New York Daily News

LET HIM DOWN

Porcello delivers, but Mets’ bats don’t in shutout loss to Braves

- BY DEESHA THOSAR

BRAVES 7

METS 0

Throughout the season, Rick Porcello maintained this year was different than his last. He felt better physically and his arsenal was back to where he wanted it. Porcello said the results wouldn't show it — the right-hander has a 5.46 ERA this season — but he had a better feel for his command and was trying not to be frustrated with the crooked outcomes.

For the first time this year, it all clicked for Porcello in the Mets' 7-0 loss to the Braves on Sunday afternoon at Citi Field. He recorded 10 strikeouts for the first time this year and sixth time in his career. The righty hurled seven innings of one-run ball, his longest start since Aug. 5 at Nationals Park, and allowed just three hits and two walks to the best lineup in the National League. His 100 pitches were tied for the most he's thrown across 11 starts this season.

“Today, on a personal note, it was a better turn,” Porcello said. “Unfortunat­ely, it wasn't enough for us to win this game. We needed this one.”

The 2016 NL Cy Young award winner legitimate­ly looked like one against Atlanta. He navigated a Braves offense that headlines the best hitter in the NL, if not all of baseball, in Freddie Freeman. Porcello fanned Freeman and got him to pop out in two out of three of their encounters on Sunday. His only blemish came in the sixth inning, when Ronald Acuna sent a solo home run out to right field.

Porcello carried a career-worst 5.52 ERA into Sunday's game, and lowered it to a season-best 5.46 on Sunday.

But the Mets (24-29) wasted Porcello's best start as a Met.

“It's tough, but this team is resilient,” Brandon Nimmo said. “I believe in this team and I believe in the fight. All we can do, and that's our only choice right now, is to win and keep trying to fight. We just gotta take this one day at a time and give it all we got. Leave it all on the field.”
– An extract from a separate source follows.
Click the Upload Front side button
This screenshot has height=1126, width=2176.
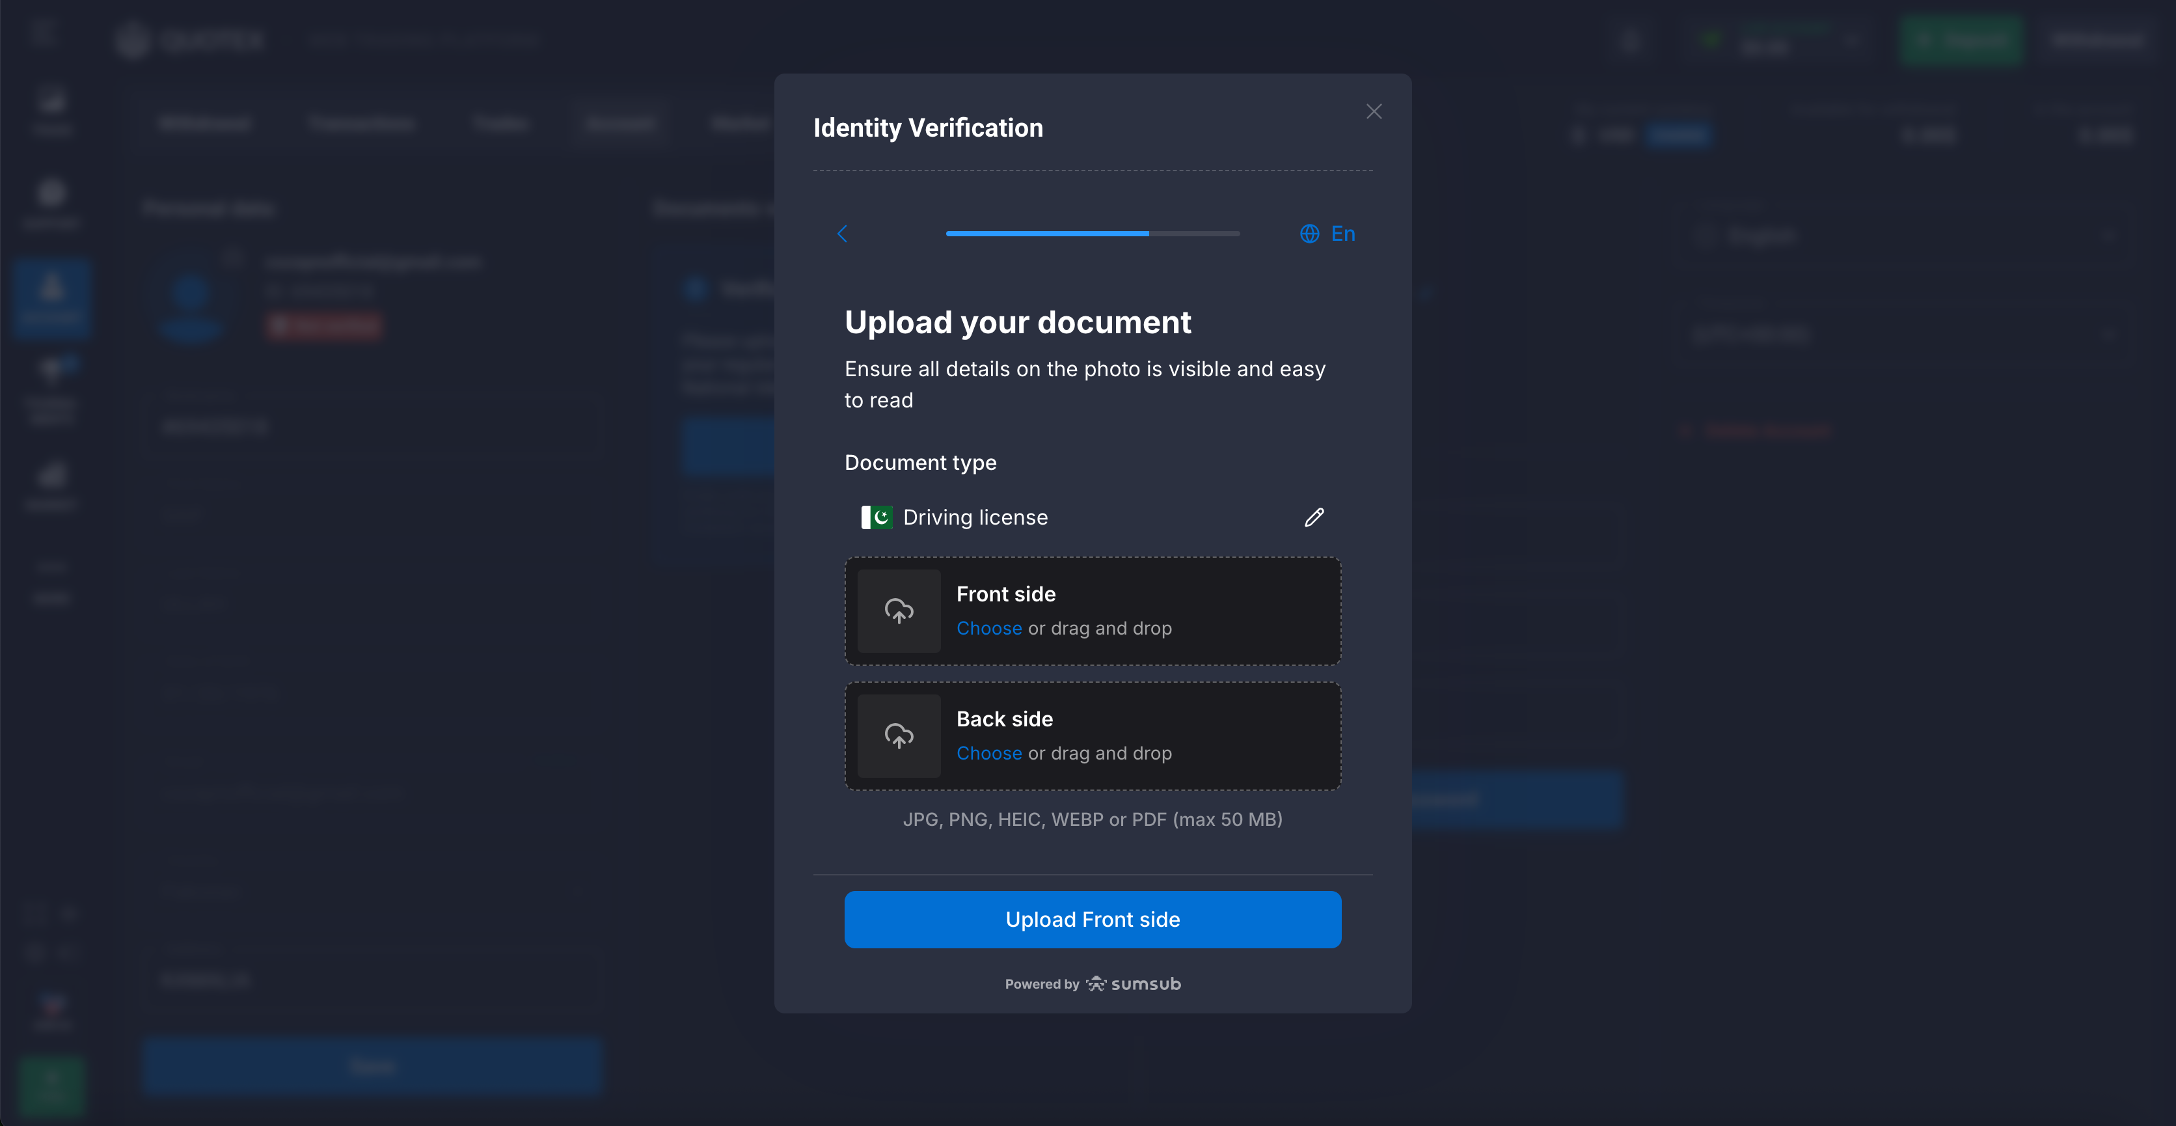[1092, 920]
The Mets were held to three hits all afternoon. Braves right-handed starter Kyle Wright, who entered the game with a 7.20 ERA, limited them to 6.1 scoreless innings over 98 pitches. Sunday marked just the fourth time in 11 career starts Wright completed more than five innings, but the Mets could do nothing against him. Wright struck out Michael Conforto all three times he faced him.

Nimmo, who went 0-for-3 against Wright, credited the 24-year-old's outing to the catcher, Travis d'Arnaud. The former Mets backstop, who was perplexing­ly released by the team last year after his contract was tendered, is batting .338 with a .968 OPS as Atlanta's cleanup hitter. Nimmo said not only does d'Arnaud have a competitiv­e advantage because he knows Mets hitters, but he always does his homework and thus, called a great game for Wright.

“You wish he was on your team so you didn't have to play him,” Nimmo said of d'Arnaud. “He's a great player and a good catcher and just all-around good.”